Accessing the Bioinformatics Shared Resource
The services and resources provided by the Bioinformatics Shared Resource are available to all Duke faculty who have been designated as DCI members; for the shared resource is, at present, exclusively focused on the research needs of DCI members (other bioinformatics resources at Duke are available for non-DCI members). Currently, all requests for resource services are communicated directly to Dr. Owzar by phone or email. Dr. Owzar evaluates each request and delegates tasks to an appropriate staff or faculty member. Upon receipt of the initial request, Dr. Owzar schedules an in-person or phone meeting with the requesting DCI research team and appropriate shared resource personnel. Presently, the initial response time is less than one business day. Dr. Owzar is responsible for prioritizing the resources, staff and hardware.

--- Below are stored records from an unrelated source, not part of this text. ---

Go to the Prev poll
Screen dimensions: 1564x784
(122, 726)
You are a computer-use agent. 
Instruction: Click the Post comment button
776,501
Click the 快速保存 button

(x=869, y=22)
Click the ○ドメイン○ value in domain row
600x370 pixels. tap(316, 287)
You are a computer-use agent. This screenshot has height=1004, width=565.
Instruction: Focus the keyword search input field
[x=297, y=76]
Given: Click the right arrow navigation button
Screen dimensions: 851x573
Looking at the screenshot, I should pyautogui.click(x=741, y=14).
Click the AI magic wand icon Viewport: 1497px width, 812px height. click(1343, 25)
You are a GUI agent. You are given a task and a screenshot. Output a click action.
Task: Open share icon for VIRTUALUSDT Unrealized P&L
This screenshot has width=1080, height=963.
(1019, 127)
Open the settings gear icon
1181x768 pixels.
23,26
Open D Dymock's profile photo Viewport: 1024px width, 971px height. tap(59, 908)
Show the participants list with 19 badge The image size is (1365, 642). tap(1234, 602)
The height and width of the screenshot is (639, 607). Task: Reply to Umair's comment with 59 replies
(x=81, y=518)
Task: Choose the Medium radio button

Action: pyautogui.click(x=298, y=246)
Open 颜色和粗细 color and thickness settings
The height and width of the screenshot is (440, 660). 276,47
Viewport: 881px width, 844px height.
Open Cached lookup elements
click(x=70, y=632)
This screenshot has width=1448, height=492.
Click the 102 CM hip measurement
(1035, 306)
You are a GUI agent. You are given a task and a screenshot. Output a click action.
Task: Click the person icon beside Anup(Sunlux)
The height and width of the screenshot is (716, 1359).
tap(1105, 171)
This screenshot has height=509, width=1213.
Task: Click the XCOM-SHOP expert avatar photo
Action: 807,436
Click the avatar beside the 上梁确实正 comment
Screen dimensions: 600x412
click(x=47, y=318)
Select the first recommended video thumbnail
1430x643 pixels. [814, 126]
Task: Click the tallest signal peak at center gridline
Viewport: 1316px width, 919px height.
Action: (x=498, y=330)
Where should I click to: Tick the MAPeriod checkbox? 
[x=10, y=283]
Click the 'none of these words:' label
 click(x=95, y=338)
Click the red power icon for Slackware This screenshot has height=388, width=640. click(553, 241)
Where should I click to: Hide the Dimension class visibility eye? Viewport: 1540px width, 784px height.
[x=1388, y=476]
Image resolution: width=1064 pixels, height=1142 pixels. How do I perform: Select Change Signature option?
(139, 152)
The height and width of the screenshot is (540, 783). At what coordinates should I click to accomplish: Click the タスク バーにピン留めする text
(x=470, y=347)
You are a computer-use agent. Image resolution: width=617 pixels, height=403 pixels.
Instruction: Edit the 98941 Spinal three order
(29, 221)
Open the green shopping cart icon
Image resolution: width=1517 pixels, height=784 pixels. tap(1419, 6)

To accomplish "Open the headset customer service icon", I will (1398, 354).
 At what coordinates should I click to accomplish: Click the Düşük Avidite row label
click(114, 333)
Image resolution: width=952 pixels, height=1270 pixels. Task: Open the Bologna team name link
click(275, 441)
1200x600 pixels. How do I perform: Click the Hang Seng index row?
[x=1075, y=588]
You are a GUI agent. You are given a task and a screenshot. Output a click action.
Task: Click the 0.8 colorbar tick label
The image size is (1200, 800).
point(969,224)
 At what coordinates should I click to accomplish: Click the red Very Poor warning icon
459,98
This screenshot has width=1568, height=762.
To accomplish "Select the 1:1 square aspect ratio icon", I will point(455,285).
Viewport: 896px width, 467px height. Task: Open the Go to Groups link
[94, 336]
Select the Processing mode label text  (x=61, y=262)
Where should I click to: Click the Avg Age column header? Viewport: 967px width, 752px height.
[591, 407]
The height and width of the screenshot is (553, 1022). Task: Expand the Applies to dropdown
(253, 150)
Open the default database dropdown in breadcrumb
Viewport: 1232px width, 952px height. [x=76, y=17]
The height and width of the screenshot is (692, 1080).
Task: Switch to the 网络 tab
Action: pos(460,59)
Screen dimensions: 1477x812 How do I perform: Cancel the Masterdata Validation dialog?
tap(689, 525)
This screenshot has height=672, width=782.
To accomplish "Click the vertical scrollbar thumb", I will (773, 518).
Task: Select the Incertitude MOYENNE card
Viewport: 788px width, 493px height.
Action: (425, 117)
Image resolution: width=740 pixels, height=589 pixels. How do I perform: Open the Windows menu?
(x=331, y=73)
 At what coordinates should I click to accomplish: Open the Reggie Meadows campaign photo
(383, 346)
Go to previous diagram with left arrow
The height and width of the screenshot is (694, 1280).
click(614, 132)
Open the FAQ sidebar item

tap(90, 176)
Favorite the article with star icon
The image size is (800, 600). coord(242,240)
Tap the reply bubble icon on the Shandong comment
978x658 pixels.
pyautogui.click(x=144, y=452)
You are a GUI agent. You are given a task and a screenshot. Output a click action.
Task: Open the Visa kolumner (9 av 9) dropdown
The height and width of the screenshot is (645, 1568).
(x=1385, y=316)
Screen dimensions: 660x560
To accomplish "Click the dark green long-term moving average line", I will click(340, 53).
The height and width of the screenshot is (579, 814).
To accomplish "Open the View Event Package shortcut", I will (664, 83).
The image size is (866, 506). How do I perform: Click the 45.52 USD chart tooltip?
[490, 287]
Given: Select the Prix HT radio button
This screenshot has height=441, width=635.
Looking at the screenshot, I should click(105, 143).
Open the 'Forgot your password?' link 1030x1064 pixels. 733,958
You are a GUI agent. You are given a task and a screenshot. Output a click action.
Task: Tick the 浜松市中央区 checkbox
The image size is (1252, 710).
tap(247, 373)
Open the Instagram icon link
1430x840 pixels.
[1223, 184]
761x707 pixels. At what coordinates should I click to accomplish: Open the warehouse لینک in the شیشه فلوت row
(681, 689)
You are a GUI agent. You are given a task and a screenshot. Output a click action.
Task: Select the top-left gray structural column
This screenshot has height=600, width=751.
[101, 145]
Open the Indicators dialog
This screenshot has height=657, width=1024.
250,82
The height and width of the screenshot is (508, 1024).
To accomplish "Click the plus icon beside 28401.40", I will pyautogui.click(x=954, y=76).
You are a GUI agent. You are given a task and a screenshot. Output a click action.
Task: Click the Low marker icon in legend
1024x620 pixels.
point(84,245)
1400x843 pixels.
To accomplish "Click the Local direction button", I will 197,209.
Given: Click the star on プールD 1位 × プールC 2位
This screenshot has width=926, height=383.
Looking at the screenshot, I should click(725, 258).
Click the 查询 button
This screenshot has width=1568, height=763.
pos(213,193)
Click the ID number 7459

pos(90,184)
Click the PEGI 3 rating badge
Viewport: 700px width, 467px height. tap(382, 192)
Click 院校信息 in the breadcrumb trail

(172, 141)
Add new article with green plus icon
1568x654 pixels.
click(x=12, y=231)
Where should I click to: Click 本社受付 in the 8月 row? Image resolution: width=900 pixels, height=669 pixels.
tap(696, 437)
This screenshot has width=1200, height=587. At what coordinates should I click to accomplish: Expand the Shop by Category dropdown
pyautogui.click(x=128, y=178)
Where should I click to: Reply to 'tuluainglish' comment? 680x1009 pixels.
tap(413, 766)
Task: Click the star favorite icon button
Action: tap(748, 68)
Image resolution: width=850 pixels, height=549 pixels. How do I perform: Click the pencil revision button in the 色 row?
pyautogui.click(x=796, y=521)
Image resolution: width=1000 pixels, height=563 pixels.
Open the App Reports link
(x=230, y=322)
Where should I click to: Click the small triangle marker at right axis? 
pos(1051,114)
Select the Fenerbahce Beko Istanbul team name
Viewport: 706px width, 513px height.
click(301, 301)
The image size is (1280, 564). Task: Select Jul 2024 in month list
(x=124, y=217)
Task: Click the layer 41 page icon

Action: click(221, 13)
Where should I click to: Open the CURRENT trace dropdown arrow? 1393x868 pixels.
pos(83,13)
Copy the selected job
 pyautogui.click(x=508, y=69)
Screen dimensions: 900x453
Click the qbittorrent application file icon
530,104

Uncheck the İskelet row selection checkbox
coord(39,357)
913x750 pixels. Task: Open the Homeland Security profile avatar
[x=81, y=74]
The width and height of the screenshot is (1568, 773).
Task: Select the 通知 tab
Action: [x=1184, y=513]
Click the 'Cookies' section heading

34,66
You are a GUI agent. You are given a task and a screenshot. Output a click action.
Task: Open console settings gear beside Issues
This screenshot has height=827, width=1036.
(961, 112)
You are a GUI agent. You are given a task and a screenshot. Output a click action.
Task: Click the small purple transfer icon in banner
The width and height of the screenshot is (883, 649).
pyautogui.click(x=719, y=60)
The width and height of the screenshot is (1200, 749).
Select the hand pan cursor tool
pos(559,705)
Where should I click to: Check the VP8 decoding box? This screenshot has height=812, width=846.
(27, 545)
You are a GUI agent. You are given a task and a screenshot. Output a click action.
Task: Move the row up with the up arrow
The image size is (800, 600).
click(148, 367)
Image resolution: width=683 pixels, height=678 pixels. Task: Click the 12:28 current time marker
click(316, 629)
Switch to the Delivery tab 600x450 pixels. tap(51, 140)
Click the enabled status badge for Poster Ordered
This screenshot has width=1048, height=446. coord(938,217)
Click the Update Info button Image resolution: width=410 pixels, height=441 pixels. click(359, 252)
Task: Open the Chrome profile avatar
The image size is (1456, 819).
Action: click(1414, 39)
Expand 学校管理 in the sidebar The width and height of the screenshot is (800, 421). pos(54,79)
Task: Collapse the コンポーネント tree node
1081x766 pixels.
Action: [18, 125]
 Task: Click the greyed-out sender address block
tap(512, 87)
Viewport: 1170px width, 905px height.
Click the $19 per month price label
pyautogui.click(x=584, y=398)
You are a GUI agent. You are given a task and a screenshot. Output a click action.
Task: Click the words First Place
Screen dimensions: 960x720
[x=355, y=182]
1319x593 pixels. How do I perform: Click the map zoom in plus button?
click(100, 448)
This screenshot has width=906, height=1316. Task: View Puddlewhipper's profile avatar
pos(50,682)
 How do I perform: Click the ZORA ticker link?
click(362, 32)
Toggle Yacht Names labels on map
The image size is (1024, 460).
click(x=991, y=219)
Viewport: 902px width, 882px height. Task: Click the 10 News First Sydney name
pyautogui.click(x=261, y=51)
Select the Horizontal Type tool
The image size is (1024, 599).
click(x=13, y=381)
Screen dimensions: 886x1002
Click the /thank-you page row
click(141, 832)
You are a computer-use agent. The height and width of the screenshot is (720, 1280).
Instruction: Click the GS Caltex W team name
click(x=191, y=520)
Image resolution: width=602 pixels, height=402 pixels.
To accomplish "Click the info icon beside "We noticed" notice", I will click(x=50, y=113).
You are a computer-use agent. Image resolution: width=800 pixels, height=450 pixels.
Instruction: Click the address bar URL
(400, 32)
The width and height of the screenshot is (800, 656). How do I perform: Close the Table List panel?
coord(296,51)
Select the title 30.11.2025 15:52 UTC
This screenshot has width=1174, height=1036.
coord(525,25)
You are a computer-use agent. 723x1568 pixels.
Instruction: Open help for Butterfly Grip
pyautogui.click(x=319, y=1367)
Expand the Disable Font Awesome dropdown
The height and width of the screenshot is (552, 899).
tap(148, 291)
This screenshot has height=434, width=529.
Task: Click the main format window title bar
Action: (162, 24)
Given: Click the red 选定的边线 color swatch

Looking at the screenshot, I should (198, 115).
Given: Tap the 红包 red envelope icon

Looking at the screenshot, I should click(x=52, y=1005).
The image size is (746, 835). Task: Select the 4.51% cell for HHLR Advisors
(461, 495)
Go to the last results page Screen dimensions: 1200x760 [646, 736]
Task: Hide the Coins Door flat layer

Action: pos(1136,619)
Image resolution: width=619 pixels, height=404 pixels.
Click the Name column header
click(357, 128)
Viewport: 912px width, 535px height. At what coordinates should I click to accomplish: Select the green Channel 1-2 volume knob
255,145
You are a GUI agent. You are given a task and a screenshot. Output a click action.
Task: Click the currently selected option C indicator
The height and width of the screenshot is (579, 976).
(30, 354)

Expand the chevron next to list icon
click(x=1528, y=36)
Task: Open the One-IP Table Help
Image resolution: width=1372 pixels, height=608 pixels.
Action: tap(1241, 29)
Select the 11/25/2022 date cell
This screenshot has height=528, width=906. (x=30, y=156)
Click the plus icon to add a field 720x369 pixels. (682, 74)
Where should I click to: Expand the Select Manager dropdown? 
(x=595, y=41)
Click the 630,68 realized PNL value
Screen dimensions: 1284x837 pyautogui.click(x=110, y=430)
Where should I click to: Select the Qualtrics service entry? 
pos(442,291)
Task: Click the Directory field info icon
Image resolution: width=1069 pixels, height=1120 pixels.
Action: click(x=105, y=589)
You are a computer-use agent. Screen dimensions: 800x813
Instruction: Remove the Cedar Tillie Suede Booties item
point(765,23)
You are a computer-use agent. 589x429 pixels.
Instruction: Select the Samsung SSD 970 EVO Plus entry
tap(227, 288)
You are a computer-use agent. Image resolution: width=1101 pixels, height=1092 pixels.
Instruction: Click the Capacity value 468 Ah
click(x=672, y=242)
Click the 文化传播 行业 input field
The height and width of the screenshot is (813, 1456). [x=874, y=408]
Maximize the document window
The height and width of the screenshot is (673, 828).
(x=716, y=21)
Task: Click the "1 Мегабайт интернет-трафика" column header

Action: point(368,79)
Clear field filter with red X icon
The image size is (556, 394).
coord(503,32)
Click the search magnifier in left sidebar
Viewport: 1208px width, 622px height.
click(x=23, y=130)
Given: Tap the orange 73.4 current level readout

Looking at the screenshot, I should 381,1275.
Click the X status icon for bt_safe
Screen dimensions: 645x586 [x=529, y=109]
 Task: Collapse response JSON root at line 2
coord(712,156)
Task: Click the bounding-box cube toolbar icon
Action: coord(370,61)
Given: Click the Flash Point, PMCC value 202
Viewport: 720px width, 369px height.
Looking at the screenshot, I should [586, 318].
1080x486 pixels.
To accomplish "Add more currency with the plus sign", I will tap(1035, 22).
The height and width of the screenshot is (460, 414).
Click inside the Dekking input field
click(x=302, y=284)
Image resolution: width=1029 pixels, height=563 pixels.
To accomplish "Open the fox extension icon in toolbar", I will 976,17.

Currently, DCI members are not charged for Bioinformatics Shared Resource services in order to lay the foundation for long-term scientific collaborations between DCI investigators and shared resource personnel. These long-term collaborations are expected to lead to grant and federal and industry contract applications in which shared resource staff and faculty are included as co-investigators. Nor does the Bioinformatics Shared Resource charge DCI members for using its in-house computational hardware, including CPU cycles, GPUs, and local storage; these resources are available to DCI investigators on a 24-7-365 basis through secure access mechanisms (VPN and ssh). As described under Equipment, the resource also heavily leverages other computing resources, including storage, available at Duke and through Amazon Web Services. Any cost incurred for use of the latter resources is passed to the investigator; the Bioinformatics Shared Resource staff assists and trains at no cost DCI members interested in those resources.